The Maharal asks two questions on this Mishna. First, we know that reward is always proportionate to the deed which was done (Middah K’neged Middah, “measure for measure”). Why was redemption an appropriate reward for Esther’s willingness to give the credit to Mordechai?

Second, many people throughout history have attributed their statements appropriately, yet they did not bring redemption!

He answers that since the redemption was to come through hidden miracles, G-d wanted it to come about through someone who was herself willing to remain “hidden” and not take any credit for herself. Esther “gave credit where credit was due.” The name “Esther” means “hidden” – because this was the character trait that made Esther the right one for the job.

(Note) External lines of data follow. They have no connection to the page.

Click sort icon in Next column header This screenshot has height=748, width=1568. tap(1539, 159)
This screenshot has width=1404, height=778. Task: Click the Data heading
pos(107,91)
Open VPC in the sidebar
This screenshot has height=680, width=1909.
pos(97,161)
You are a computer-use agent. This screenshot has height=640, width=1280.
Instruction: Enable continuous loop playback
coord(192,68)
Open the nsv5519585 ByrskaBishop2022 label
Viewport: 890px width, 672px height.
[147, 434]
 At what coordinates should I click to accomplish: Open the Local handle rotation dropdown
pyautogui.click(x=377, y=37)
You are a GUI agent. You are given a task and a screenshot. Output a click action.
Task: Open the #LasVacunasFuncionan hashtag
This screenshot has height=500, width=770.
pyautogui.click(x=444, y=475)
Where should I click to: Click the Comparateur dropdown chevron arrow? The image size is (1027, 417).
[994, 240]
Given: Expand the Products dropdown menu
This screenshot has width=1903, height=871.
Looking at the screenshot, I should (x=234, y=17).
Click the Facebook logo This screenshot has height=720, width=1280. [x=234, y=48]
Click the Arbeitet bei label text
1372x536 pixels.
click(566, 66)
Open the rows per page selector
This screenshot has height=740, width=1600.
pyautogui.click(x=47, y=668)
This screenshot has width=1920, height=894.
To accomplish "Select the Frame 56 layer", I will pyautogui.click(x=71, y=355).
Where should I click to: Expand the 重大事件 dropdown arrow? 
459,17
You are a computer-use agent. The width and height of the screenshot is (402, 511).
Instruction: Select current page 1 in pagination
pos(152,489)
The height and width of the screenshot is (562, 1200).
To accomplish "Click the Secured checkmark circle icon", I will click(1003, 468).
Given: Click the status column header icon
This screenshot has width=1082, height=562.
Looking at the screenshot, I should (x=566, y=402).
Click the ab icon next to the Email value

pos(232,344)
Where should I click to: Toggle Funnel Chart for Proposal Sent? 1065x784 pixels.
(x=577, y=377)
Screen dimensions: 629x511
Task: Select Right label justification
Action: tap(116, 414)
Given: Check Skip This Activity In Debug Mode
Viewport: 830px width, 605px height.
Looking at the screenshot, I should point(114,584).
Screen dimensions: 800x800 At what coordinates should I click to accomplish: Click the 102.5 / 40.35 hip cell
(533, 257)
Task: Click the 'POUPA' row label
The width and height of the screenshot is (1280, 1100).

The Maharal understands that this Mishna does not mean that every time someone attributes a statement it brings redemption. Rather, it means that when redemption comes, it will always come through someone who is willing to hide himself and not take the credit for the redemption.

Stop Searching for Yeshuot (Redemption)

The Chovot HaLevavot (Shaar HaBitachon, Perek 5) writes that a true “Baal Bitachon” attributes all of his successes to G-d. If one would do this more often, as opposed to only blaming G-d for his failures, he would feel more love for G-d, and G-d would be more willing to send salvation through his hands.

Imagine standing on top of a 20-story building, and feeling that because one is so high up that makes him tall. This is the foolishness of attributing our successes to ourselves, rather than realizing we are just midgets on a giant’s shoulders – Hashem is creating our successes!

There is another benefit to attributing one’s successes to G-d. The Sfat Emet explains that when others see someone attributing his successes to Hashem rather than taking all the honor for himself, they actually feel more comfortable around that person – and people are “turned off” by those who take credit for their own accomplishments and make themselves out to ‘G-d like’.